[Extracted data entries]
______
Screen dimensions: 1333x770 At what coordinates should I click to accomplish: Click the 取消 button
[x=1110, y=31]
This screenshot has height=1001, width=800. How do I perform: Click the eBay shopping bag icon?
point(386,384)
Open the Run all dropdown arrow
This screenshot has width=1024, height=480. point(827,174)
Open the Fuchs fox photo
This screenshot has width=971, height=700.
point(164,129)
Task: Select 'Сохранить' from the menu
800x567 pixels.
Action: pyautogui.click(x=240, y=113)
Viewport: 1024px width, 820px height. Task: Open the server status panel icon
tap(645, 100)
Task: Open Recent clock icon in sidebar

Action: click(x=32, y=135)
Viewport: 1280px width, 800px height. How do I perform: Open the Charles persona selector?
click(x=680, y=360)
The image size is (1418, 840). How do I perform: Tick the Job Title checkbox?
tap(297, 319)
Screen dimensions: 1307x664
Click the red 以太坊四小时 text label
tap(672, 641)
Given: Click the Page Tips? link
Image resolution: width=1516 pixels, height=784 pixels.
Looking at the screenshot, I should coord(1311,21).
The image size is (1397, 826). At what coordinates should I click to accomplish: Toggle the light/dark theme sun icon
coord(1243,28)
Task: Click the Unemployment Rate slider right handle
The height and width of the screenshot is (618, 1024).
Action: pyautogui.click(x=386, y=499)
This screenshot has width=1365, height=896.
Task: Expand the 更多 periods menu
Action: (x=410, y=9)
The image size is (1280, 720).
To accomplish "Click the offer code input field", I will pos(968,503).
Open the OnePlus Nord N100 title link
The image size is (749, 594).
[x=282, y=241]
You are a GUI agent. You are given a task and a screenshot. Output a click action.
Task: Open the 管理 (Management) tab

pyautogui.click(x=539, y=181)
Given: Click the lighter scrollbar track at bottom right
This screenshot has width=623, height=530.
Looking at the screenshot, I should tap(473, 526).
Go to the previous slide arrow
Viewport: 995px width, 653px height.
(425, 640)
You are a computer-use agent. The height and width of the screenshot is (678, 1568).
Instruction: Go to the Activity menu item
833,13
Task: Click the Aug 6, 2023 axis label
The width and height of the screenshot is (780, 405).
______
To do
Format the data lines between the line containing "Task: Select 'Сохранить' from the menu" and the line containing "Action: (x=410, y=9)", inclusive, as a Markdown table with the columns Row and Line. Number each row and leave out blank lines.

Expected answer
| Row | Line |
|---|---|
| 1 | Task: Select 'Сохранить' from the menu |
| 2 | 800x567 pixels. |
| 3 | Action: pyautogui.click(x=240, y=113) |
| 4 | Viewport: 1024px width, 820px height. Task: Open the server status panel icon |
| 5 | tap(645, 100) |
| 6 | Task: Open Recent clock icon in sidebar |
| 7 | Action: click(x=32, y=135) |
| 8 | Viewport: 1280px width, 800px height. How do I perform: Open the Charles persona selector? |
| 9 | click(x=680, y=360) |
| 10 | The image size is (1418, 840). How do I perform: Tick the Job Title checkbox? |
| 11 | tap(297, 319) |
| 12 | Screen dimensions: 1307x664 |
| 13 | Click the red 以太坊四小时 text label |
| 14 | tap(672, 641) |
| 15 | Given: Click the Page Tips? link |
| 16 | Image resolution: width=1516 pixels, height=784 pixels. |
| 17 | Looking at the screenshot, I should coord(1311,21). |
| 18 | The image size is (1397, 826). At what coordinates should I click to accomplish: Toggle the light/dark theme sun icon |
| 19 | coord(1243,28) |
| 20 | Task: Click the Unemployment Rate slider right handle |
| 21 | The height and width of the screenshot is (618, 1024). |
| 22 | Action: pyautogui.click(x=386, y=499) |
| 23 | This screenshot has width=1365, height=896. |
| 24 | Task: Expand the 更多 periods menu |
| 25 | Action: (x=410, y=9) |